Kala azar - a Hindi word meaning Black Death - is a disease that continues to take its toll on African nations, according to a news bulletin out of Nairobi.

The sickness starts with the bite of a tiny sand fly and mutates quickly from there. The result is scary. The chills, then fever, followed by an onslaught of black lesions that will most likely prove fatal within six months unless there is treatment -- which for most, there may not be.

The impact of Black Death is frightening, far greater in scope than most people realize. It has killed more people than the 21-year civil war in Sudan, many of them extremely poor children.

"The people who are affected by the problem are poor. That's why we call it a neglected problem. Since you're dealing with a poor population, they won't be able to purchase the drug," said Dr. Willy Tonui of Kenya Medical Research Institute (KEMRI).

The disease has become a high priority of drug researchers worldwide. With the United Nations' 192-member World Health Assembly convening  Monday in Geneva, the governments of Kenya and Brazil issued a resolution urging the panel to take action. The resolution urges governments to set higher drug research priorities based on the disease's burden.

According to the UN, less than 10 percent of investment in health research went to diseases that affected 90 percent of the world.

"Developing countries have the capacity to provide new solutions for old diseases, but every day we see how difficult it is to get support  for research and development into diseases that affect the poor and  for which there is no profitable market," Dr.
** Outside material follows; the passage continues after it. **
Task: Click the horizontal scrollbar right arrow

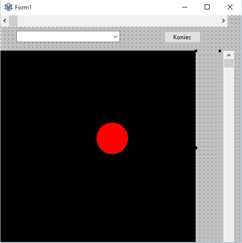Action: coord(224,21)
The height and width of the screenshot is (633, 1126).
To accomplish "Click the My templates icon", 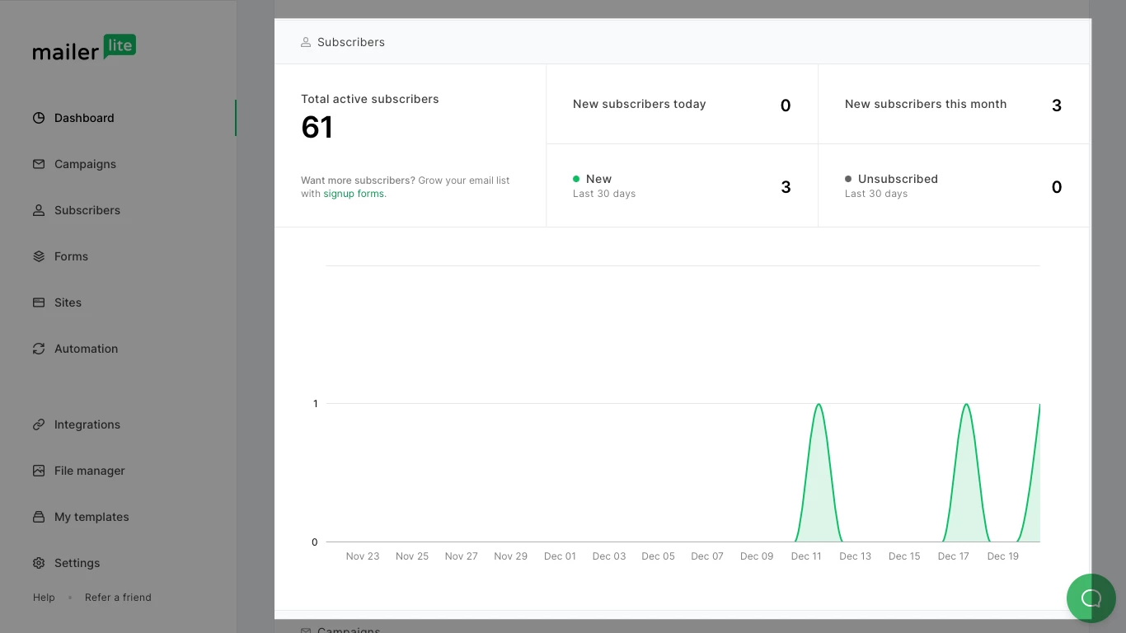I will point(39,517).
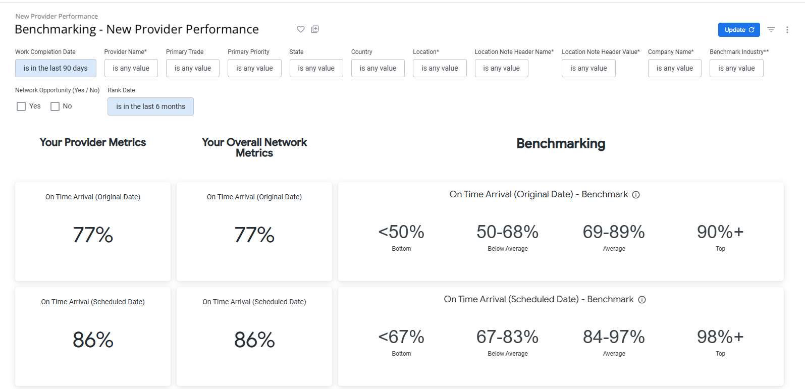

Davy Koech, KEMRI's CEO, said.

Also called visceral leishmaniasis, the disease causes extreme high fever, swelling of the spleen and massive weight loss. The illness is most common in the Sudan, according to the World Health Organisation. About 500,000 new cases appear every year in the world, and a sharp increase has been noted in the last decade. Bangladesh, India, Nepal and Brazil are other particularly dangerous countries.

Unlike treatments for epidemics such as AIDS and heart disease, there have been precious few advances in kala azar research and/or drugs in nearly two decades. Critics say that the problem is financial -- with little incentive to develop drugs for people who would never be able to pay for them, the major drug manufacturers have focused their attention elsewhere.

According to Medicins Sans Frontieres, or Doctors Without Borders, the disease has killed a third of the people in Sudan's Western Upper Nile region from 1990-1994. That amounts to 100,000 of 300,000 humans. The organization calls it a tragedy comparable to the bubonic plague of medieval times. Treatment involves a 30-day series of  injections.

"For the last 60 or 70 years, it's the same old medicine being used to treat these people," Dr Monique Wassuna, director of Kenya's Clinical Research Centre.

Wassuna says diagnosing kala azar could be life-threatening because it involved what is known as a "splenic aspirate." Another option is an extremely painful bone marrow sample. For now, there is no alternative.

"This is how it has always been diagnosed," she said.

KEMRI officials point to a tiny kala azar research lab as evidence of low funding. The room contained dozens of plastic bins -- including one bound together by masking tape -- holding sand flies swarming around a few apple slices. For those hoping for advancement in the fight of Black Death, it's not looking promising unless greater action is taken by local and national governments.